But now there's a new mystery to pondered, to fill people with awe...or dread. What could it be?
The Empire State Building Circle!
The circle, also called the ESB Circle has a very strange effects on cars, vans, and trucks entering its area of influence.
In the shadow of the Empire State Building lies an “automotive Bermuda Triangle” - a five-block radius where vehicles mysteriously die.
“We get about 10 to 15 cars stuck near there every day,” said Isaac Leviev, manager of Citywide Towing, the AAA’s exclusive roadside assistance provider from 42nd St. to the Battery. “You pull the car four or five blocks to the west or east and the car starts right up.”
Strange, yes? Read on.
The 102-story building, at Fifth Ave. between 33rd and 34th Sts., has been home to broadcast equipment since its opening in 1931, when RCA installed an experimental TV antenna.
Since the 9/11 attacks destroyed the twin towers, the building has regained its status as the leading transmission site for commercial broadcast outfits, with 13 TV and 19 FM stations mounting antennas on its spire.
The Empire State Building Co., which refused to provide the Daily News a list of its antennas, denied it has created any “adverse impact” on automobiles.

» MATERIAL PROVIDED:
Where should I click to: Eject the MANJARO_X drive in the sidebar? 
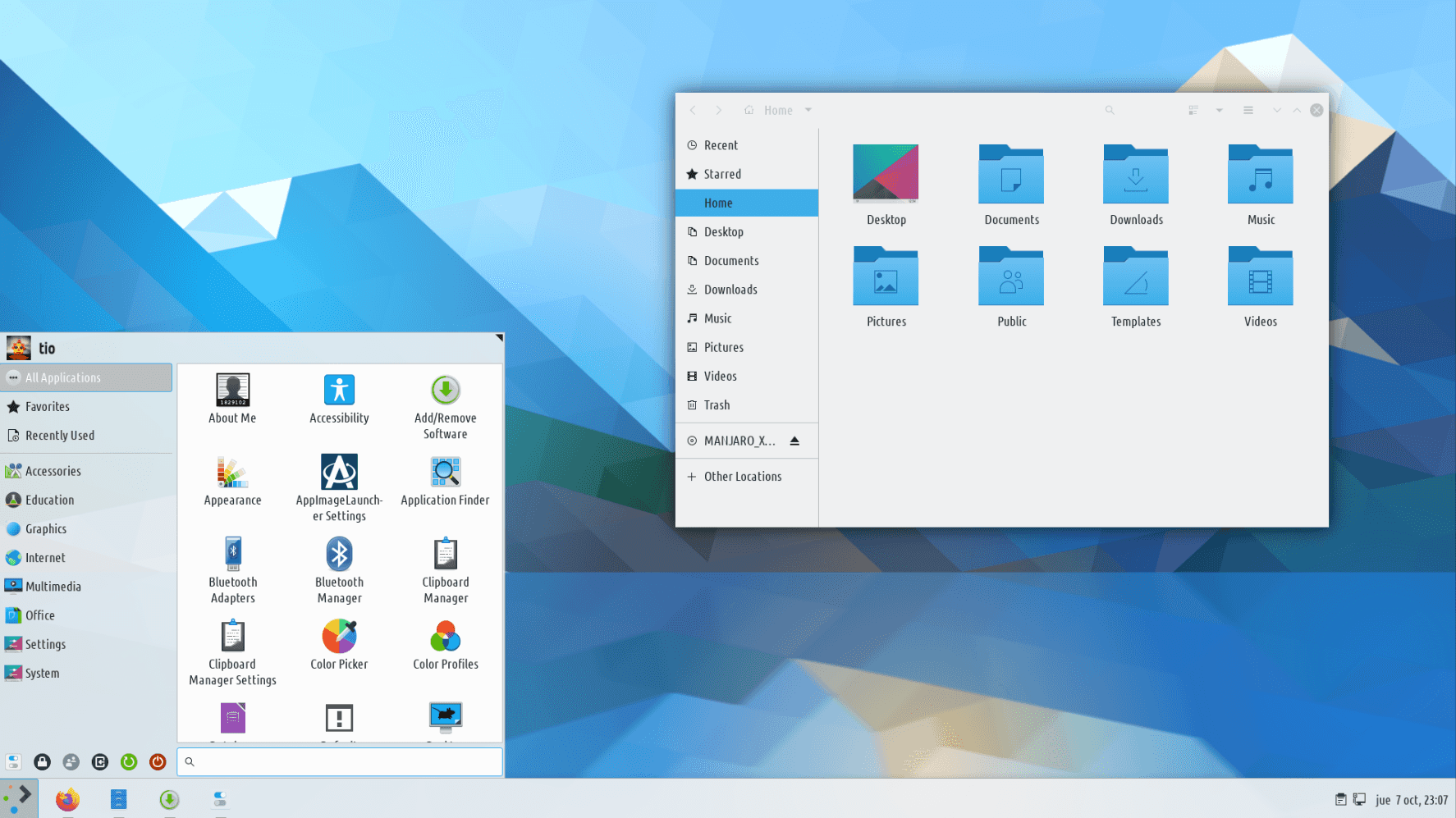[x=794, y=441]
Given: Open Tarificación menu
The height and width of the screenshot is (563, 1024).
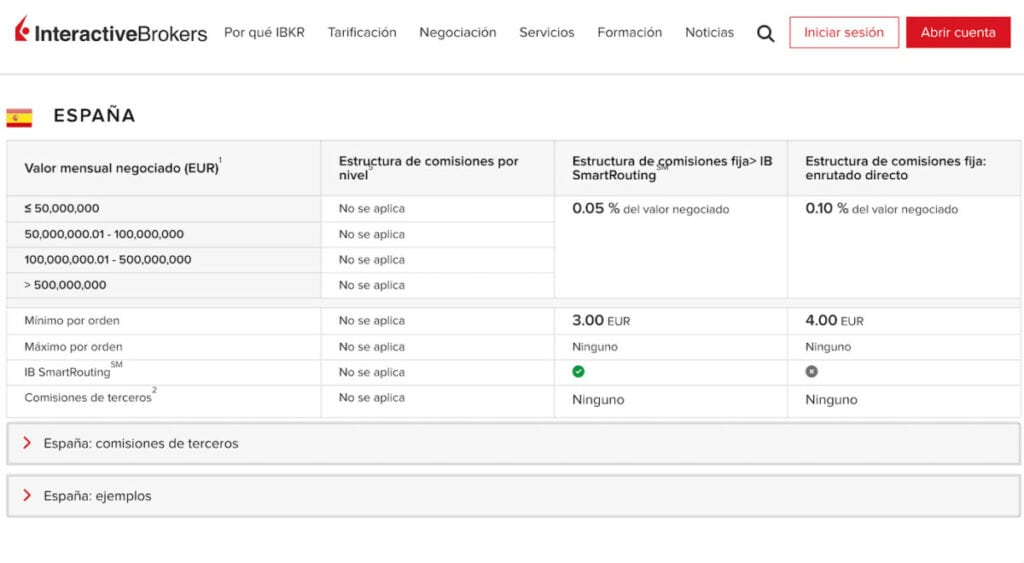Looking at the screenshot, I should [x=362, y=33].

» TASK DESCRIPTION: According to the text about the Empire State Building Circle, how many cars get stuck near the building each day?

» EXERCISE SOLUTION: About 10 to 15 cars every day.